By the end of this week (I hope) FanHouse will be releasing its own top-25 with previews.

That’s it for those kind of previews, but there are a couple more pre-season lists connected with Pitt.

Jay Bilas has his 10 Burning Questions (Insider subs).

7. Can anyone stay down on Young’s shot fake?

Watch Pitt’s Sam Young this season. He is a really good player, and as tough as they come. Young has the most exaggerated shot fake in college basketball, and maybe in all of basketball. Many coaches will teach you to exaggerate your shot fake, knowing that the speed of the game will likely speed up your fake. Well, Young’s fake looks almost cartoonish when you watch it on film, but defenders go for it almost every time. Watch for it. Young has the best and most effective shot fake in college basketball. You will see defenders flying when he uses it.

The question is, will all the whining from coaches last year that Young left his feet (when he didn’t) catch-up and get some bad calls go against Pitt when Young does his shot fake?

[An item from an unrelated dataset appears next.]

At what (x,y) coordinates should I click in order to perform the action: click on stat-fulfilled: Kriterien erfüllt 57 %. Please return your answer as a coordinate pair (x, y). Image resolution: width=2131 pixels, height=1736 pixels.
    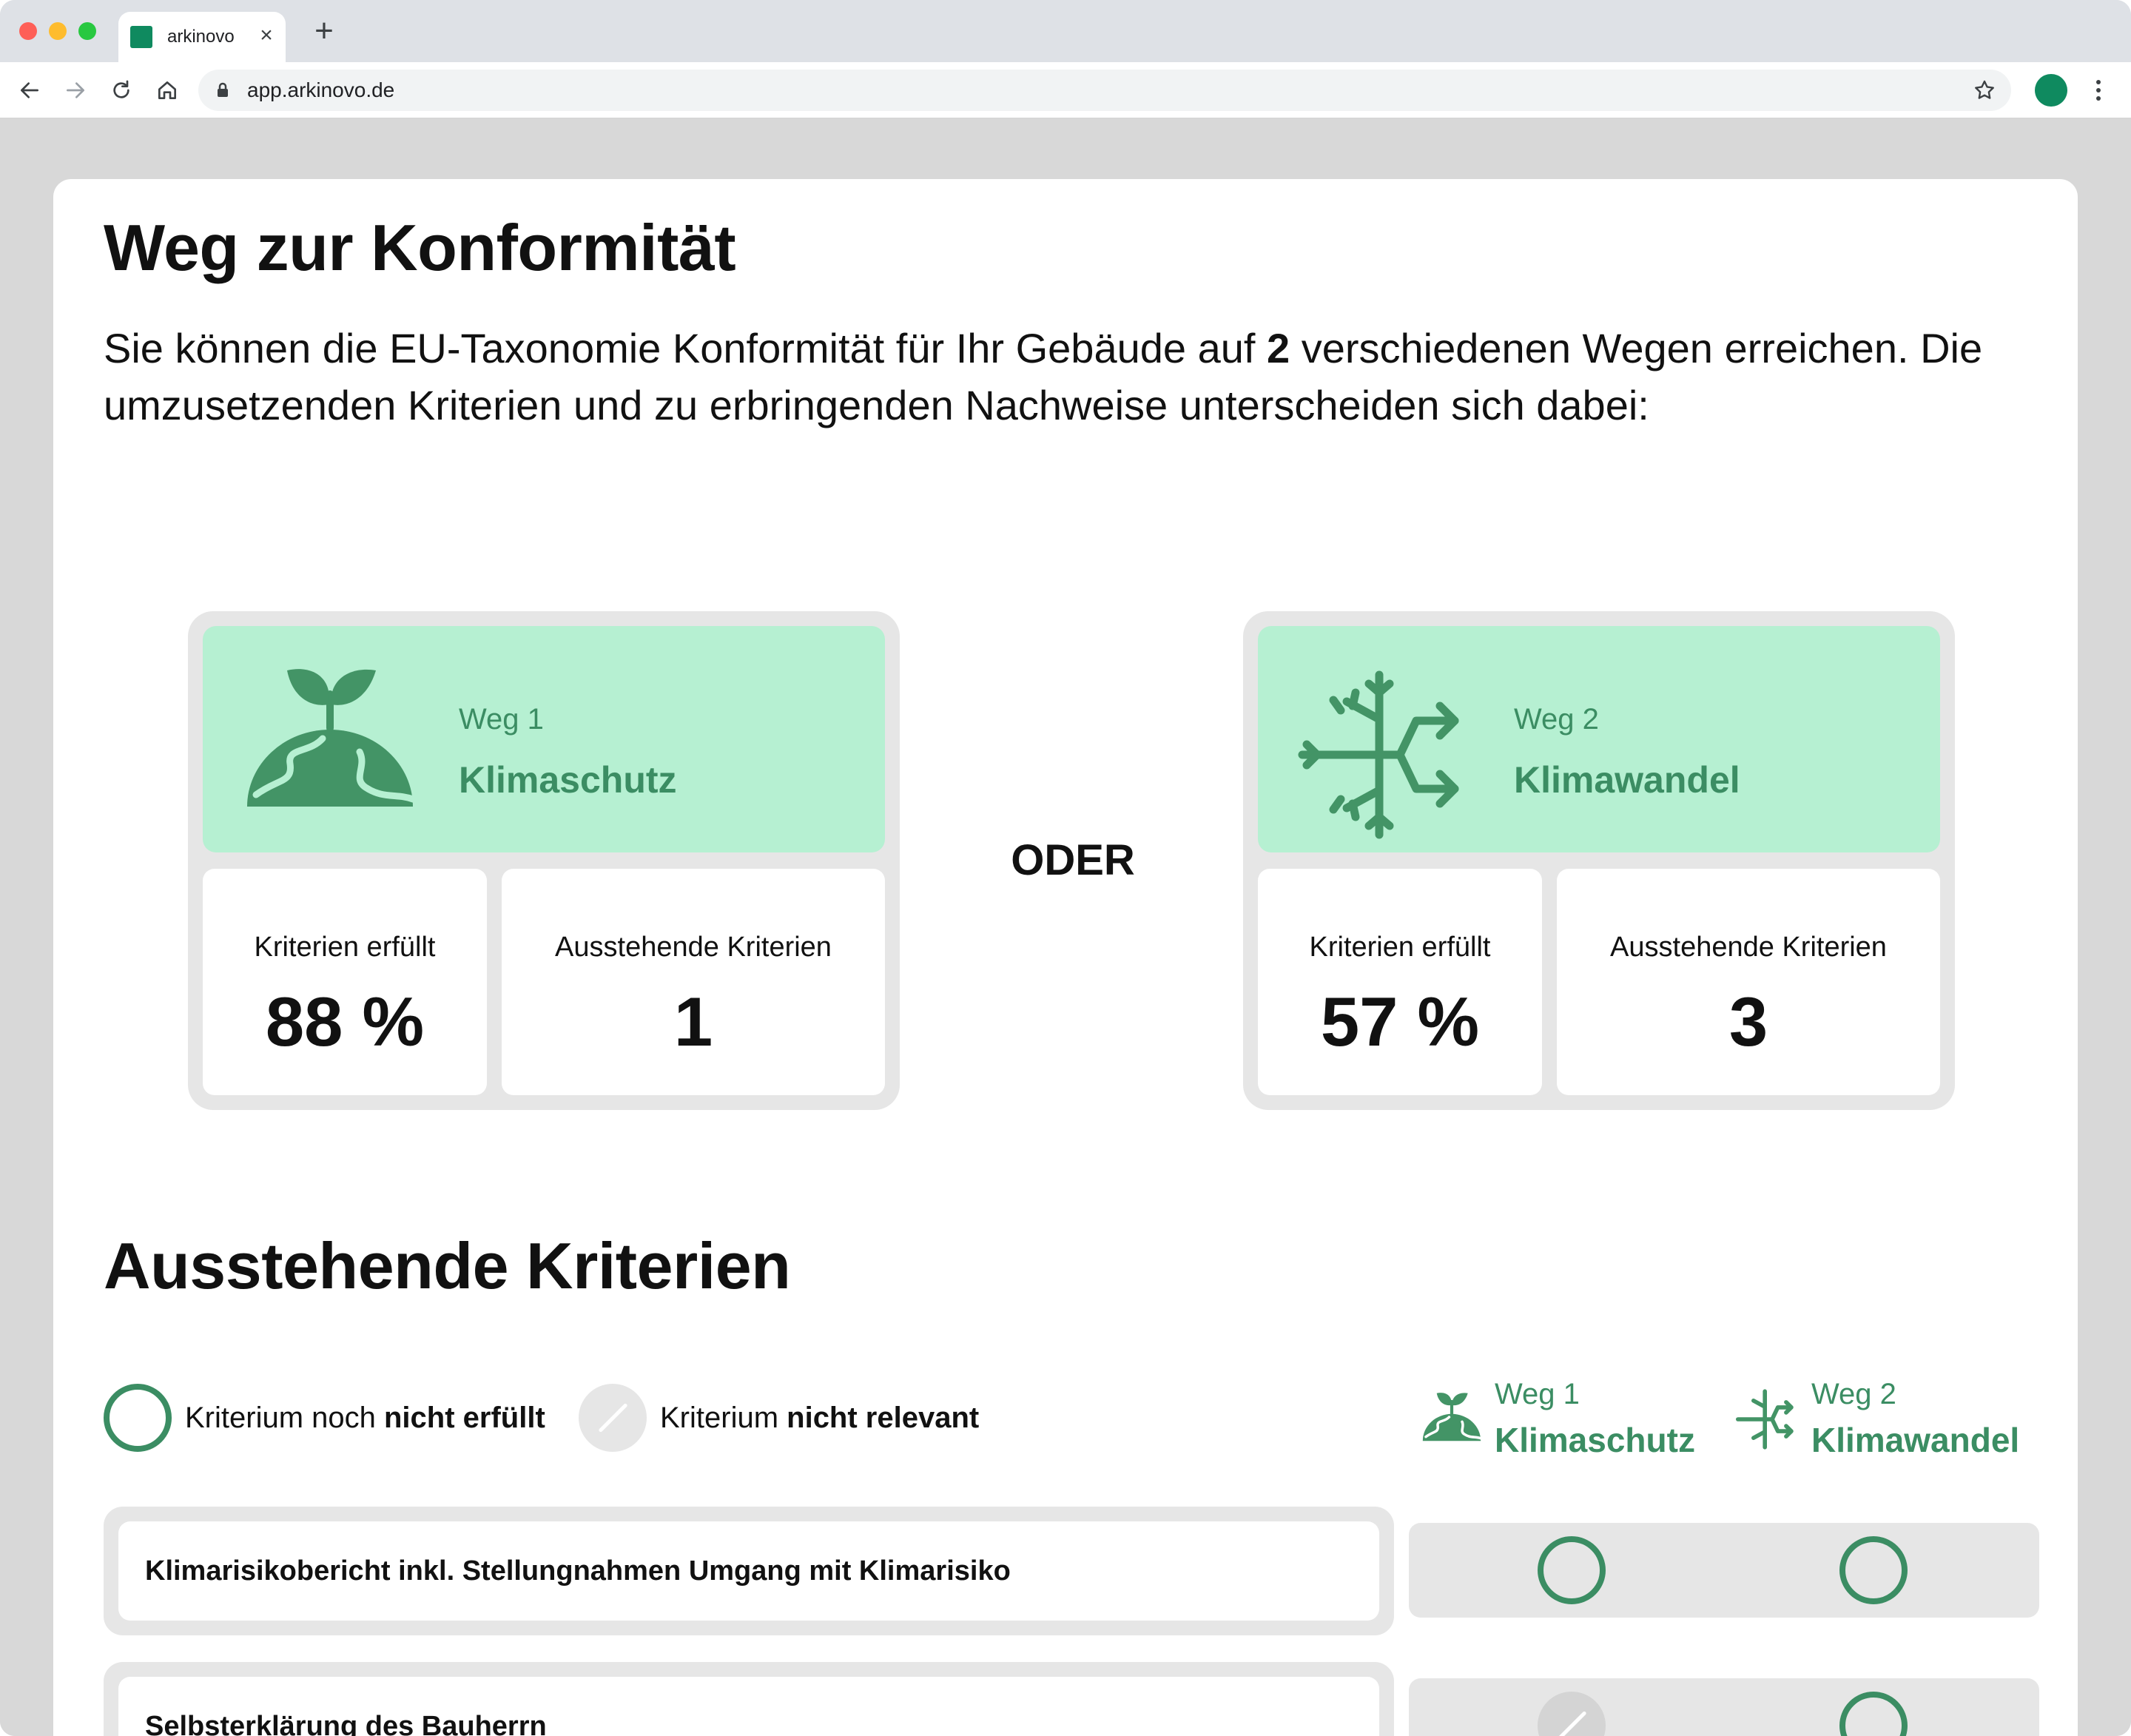
    Looking at the image, I should click on (1400, 982).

Luke Winn at SI.com ranks the preseason tourneys — man, they rank everything.

10. Legends Classic, Nov. 28-29, Newark, N.J. (Akron, Eastern Kentucky, Farleigh Dickinson, Mississippi State, Pittsburgh, Texas Tech, Washington State)

This tourney will go from having Texas and Tennessee — a legitimately huge November duel — in its inaugural title game last year … to having Pittsburgh against either Washington State or Mississippi State this year. Anchoring the Newark event with a highly ranked Big East team was a smart move … but it’s sorely lacking in a real challenger for the Panthers.

Projected winner: Pitt, in a cakewalk.

No pressure.

Finally, NBE Basketball Report ranks the PGs in the Big East and puts Levance Fields at #3.

Typical NYC point guard with toughness and flair. Questions about his foot does temper some of his senior season expectations.

It really does seem like Field’s foot has become Pitt’s version of Beanie Wells’ toe.